_Task objective_
Below are several records. Retype exactly those lines running from the one with "The height and width of the screenshot is (1012, 1400)." through the one with "Given: Select the", end lines included, and no others.

_The data_
⟨

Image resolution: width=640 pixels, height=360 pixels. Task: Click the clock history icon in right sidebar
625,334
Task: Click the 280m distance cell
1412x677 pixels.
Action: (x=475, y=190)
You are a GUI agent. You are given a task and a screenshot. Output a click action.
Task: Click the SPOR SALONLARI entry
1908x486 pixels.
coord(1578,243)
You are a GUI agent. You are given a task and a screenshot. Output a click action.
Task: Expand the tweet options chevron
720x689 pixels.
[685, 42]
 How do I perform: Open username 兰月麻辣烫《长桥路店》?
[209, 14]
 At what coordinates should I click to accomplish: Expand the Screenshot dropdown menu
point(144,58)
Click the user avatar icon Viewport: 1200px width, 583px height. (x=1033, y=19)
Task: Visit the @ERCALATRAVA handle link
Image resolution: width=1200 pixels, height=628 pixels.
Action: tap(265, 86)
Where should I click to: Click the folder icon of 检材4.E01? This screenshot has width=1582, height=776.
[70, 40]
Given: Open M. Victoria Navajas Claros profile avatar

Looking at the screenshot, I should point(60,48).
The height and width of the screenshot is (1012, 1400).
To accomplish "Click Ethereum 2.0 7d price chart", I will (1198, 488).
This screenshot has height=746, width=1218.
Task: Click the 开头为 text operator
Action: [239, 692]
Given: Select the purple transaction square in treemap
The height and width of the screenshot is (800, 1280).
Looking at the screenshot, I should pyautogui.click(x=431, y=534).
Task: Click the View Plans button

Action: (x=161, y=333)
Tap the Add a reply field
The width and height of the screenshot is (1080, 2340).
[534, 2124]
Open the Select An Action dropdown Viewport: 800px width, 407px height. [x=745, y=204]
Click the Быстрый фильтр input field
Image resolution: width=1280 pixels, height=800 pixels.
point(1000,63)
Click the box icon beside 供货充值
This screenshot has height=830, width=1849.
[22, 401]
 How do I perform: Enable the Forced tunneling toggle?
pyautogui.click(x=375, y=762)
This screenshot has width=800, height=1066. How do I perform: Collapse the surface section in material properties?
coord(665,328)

⟩

_Expected output_
The height and width of the screenshot is (1012, 1400).
To accomplish "Click Ethereum 2.0 7d price chart", I will (1198, 488).
This screenshot has height=746, width=1218.
Task: Click the 开头为 text operator
Action: [239, 692]
Given: Select the purple transaction square in treemap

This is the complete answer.